Blowing the Lid off Santa

When King was little, Santa used to bring him presents - really awesome, big gifts that he'd leave under the tree. And, of course, he'd fill King's stocking, too. In fact, Santa brought such nice gifts that I began to wonder what I was supposed to get King for Christmas. When I was little, it was my parents who always got me the "good" gifts. Santa just filled my stocking. Every year he brought me (among other things): a Life Savers "Sweet Story Book",

Does anyone else remember these?

a large candy cane, a big red apple, and an amazingly large orange, which always found its way to the toe of my stocking. What a guy!

Why couldn't Santa do this same thing for my kids? So I made a call to the North Pole and told Santa that from then on he should just stick to stocking-filling at our house; I would handle the rest. King was a little surprised that I actually had Santa's phone number and that I could boss around the big guy like that, but he accepted it without much argument.

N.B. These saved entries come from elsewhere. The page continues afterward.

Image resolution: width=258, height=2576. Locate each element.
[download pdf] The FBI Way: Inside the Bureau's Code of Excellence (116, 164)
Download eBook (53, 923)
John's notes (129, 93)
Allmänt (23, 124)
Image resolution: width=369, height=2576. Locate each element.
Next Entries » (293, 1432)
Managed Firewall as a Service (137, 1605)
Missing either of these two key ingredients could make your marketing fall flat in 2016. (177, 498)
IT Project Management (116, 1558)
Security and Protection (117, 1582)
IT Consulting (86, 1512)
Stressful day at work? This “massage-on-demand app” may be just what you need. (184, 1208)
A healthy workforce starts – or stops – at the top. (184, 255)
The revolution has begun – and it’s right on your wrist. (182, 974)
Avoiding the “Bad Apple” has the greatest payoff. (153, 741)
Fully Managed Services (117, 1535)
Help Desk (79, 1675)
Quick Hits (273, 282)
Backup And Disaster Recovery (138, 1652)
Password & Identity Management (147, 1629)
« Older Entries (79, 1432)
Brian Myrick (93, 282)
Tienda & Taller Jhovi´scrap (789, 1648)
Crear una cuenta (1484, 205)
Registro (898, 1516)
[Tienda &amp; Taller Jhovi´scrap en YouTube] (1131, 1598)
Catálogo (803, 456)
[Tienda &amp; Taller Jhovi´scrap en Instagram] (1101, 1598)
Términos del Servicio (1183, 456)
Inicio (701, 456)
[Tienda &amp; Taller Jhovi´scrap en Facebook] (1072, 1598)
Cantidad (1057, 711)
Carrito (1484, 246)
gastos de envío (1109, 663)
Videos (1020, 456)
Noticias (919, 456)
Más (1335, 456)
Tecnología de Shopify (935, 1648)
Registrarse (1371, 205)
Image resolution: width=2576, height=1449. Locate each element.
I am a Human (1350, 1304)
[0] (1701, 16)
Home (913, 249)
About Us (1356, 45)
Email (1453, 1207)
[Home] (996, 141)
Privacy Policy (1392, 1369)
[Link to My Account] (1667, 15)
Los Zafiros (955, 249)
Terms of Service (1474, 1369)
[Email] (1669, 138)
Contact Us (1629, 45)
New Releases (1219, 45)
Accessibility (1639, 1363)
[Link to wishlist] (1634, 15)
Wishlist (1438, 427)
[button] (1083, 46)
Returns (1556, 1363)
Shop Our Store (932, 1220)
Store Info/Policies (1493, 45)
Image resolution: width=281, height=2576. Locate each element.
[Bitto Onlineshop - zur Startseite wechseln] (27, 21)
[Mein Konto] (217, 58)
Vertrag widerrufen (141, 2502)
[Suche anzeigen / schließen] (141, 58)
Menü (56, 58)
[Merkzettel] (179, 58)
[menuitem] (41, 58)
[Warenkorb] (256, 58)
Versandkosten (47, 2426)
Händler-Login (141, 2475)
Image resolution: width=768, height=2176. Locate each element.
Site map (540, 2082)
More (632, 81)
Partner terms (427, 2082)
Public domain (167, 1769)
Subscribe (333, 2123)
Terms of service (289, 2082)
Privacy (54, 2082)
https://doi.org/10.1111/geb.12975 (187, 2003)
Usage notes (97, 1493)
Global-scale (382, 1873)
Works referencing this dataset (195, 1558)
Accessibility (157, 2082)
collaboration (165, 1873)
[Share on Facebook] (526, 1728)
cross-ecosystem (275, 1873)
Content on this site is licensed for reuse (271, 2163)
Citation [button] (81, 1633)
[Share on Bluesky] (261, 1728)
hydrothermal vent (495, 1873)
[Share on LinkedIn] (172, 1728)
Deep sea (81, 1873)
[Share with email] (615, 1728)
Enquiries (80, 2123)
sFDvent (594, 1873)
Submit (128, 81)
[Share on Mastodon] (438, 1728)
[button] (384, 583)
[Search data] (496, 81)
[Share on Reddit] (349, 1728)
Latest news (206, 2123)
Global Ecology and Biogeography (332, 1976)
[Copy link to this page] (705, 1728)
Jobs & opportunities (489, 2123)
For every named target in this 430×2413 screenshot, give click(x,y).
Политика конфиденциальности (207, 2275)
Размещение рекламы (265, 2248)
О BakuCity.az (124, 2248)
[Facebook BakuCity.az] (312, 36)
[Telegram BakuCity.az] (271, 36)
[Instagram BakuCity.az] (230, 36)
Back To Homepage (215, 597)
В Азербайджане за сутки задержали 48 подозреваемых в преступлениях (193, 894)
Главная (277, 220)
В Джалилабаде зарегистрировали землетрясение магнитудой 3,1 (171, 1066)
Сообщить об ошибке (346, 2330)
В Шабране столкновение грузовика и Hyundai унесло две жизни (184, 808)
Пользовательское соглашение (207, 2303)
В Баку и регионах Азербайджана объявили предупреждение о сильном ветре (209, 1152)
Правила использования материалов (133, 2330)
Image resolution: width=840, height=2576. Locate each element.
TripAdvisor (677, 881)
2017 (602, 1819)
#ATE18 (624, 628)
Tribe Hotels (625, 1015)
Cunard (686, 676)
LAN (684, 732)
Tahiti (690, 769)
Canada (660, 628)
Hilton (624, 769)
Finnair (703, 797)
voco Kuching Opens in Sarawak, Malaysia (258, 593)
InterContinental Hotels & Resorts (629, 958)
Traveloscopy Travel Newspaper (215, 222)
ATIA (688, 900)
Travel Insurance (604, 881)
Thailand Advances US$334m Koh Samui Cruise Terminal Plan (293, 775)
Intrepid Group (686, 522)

"Yes, Ma'am. Whatever you say."


So for the past ten years or so, that's the way its been. On Christmas Eve, we open all the wonderful wrapped gifts from the family and on Christmas morning the boys' stockings are filled with random little gifts from Santa.

However, this year Michael came to Curtis and I one evening and asked,

"Does Santa fill my stocking or do you guys do it?"

As has been our tradition when faced with these kinds of questions, we played dumb:

"What do you mean? Why do you ask?"

"Well, last year Santa gave me a Thor action figure. I mean, how did he know that I needed a Thor?* I wrote him a letter, but then later, after Christmas, I saw the letter in Nana's purse."

"Hmmm... Interesting.... What do you think? Do you think he's real?"

"I think you guys fill my stocking. Just like you are the Tooth Fairy."

We were kind of surprised that Santa's house of cards didn't fall when the Tooth Fairy got called out a few years back. But now, the jig was definitely up. It was time to come clean.

"Yes. We are Santa Claus. Well... Dad is Santa Claus because Mom goes to bed too early."

Later when King came home, Michael asked if he could "tell him". Curtis said, "Sure".

"Santa isn't real. Mom and Dad fill our stockings."

"No they don't. He's real."

"No, really, dude. It's them. They told me."

"Oh, yeah. I knew that. I just didn't want to ruin it for you."

I am thankful there didn't seem to be any great trauma or sense of betrayal over this revelation. However, we will continue on as usual: Santa will fill stockings on Christmas morning, because, in truth, he's still as real as he ever was.



*Jethro seems to have a taste for hammer-wielding Norse gods, as he has eaten about three of them so far.